What are the advantages of a good credit score?
While having a bad credit score isn’t the end of the world – after all, you can improve it over time – but it can make life that little bit harder. It can also make it more expensive as lenders can see you as being riskier than someone with a good or excellent score and will adjust interest rates to reflect this.
In Australia, credit scores range from 0 to 1,100 or so. A credit score of zero probably means you’ve never had a credit agreement before so there’s no information on you. The main credit reporting agencies have scales that are roughly similar.
Anything between zero and 500–550 is poor, with 550–650 being fair or average. From 650-750 is good, with 750–850 being good and anything above that is excellent. It’s important to find out what your score is as you’ll know where you stand with lenders and utility providers. You might also find out how you can improve your score to take you into the next band up.
These are the advantages of having a good or excellent credit score, so you have an incentive to achieve one.

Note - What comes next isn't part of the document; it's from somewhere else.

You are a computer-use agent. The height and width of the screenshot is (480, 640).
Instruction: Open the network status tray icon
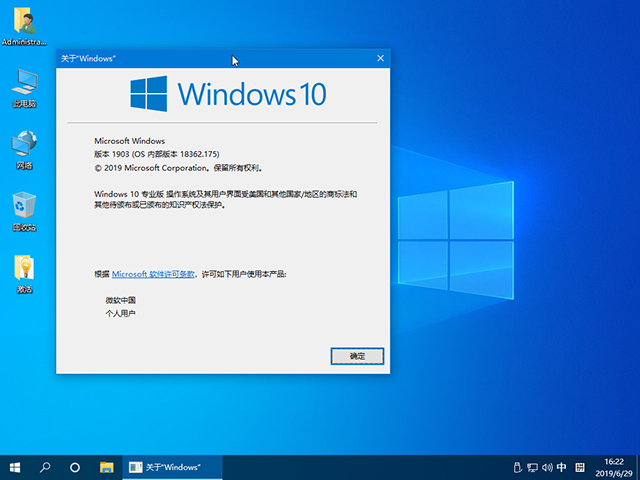pyautogui.click(x=532, y=467)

You’ll get lower interest rates on loans, credit cards and even mortgages
When you borrow money, you pay interest on it because that’s one of the costs. The interest rate you’ll get on your agreement is almost always related to your credit score. The higher your score, the lower the rates you’ll pay (usually, anyway). You’ll probably also pay lower monthly maintenance fees and establishment costs. This means you’ll pay down your debts faster and have more money spare.
When you apply for a personal loan, you’ll often see that the headline interest rates start fairly low. The Harmoney Unsecured personal loan starts off with rates of 6.99 (comparison rate 7.79 per cent p.a.) per cent p.a. and goes all the way up to 26.65 per cent p.a. for applicants with poorer credit records.
You might also see that some loans only accept applications from people with excellent credit. The Now Finance Unsecured personal loan offers an interest rate of 7.45 per cent p.a. (comparison rate 9.07 per cent p.a.) for excellent credit applications. Its highest rate goes up to 16.95 per cent p.a. which is almost ten per cent points lower than the Harmoney product.
You’re more likely to be approved for credit
If you have a poor rating, you’re more likely to be rejected by lenders when you apply for credit as they may see you as too risky. A good or even an excellent score isn’t a guarantee of approval, but it certainly makes it more likely. You can apply for new products with more confidence.
You have more negotiating power
If you have a good or excellent score you might be able to negotiate an even lower rate on a credit product as a result. You might prefer the extra features of one loan, but prefer the interest rate on another, for example. Your great credit rating can be used to persuade your preferred lender to lower the rate on the loan with the good features in order to secure your business.
You can apply for higher limits
The amount you can borrow isn’t just based on your income, it’s also based on your credit score. Lenders are more likely to offer you higher credit limits because you’ve demonstrated the fact you can handle them consistently and sensibly. Having a bad credit score may mean that you have lower credit limits – until you prove yourself, at least.
It’s easier to apply for rental properties
An increasing number of landlords use credit scores to screen potential tenants. Having a bad score can either reduce your chances of securing a rental property or result in you having to pay a higher deposit or use a guarantor. A good or excellent score literally opens more doors for you.
You can get better car insurance premiums
Car insurance companies also use your credit score to work out your premiums, with bad credit applicants paying a few extra dollars each month. As you’ve probably worked out by now, having a better credit score means lower premiums.
You’ll have more options for mobile phone contracts
A better credit score means that you’ll be more likely to be able to get a hassle – free mobile phone contract with better terms and more models available to you. Poorer scores may result in you having to pay a larger upfront deposit, or being restricted in your choice of model and upgrade. In the worst–case scenarios, you might not be able to get a phone contract at all and have to use a pay as you go service instead.
You might get cheaper deals on utilities
Most Australian energy and gas suppliers do check your credit score when you sign up with them. They’re unlikely to refuse to provide you with gas or power unless you have a particularly dire record and they can’t charge you more than their standard rate because of your history. However, you might not be able to get the cheapest deals and some providers might ask for an upfront deposit to secure the contract.
There are ways to improve your credit score
If you know that your score isn’t great, it’s important to find out what it is and to take steps to make it better. You might find that there are outdated or even incorrect listings on it, for example. If these are removed, you score will rise. You can also use direct debits to pay your bills on time, or bundle any outstanding debts into a debt consolidation loan as these are often cheaper and easier to handle.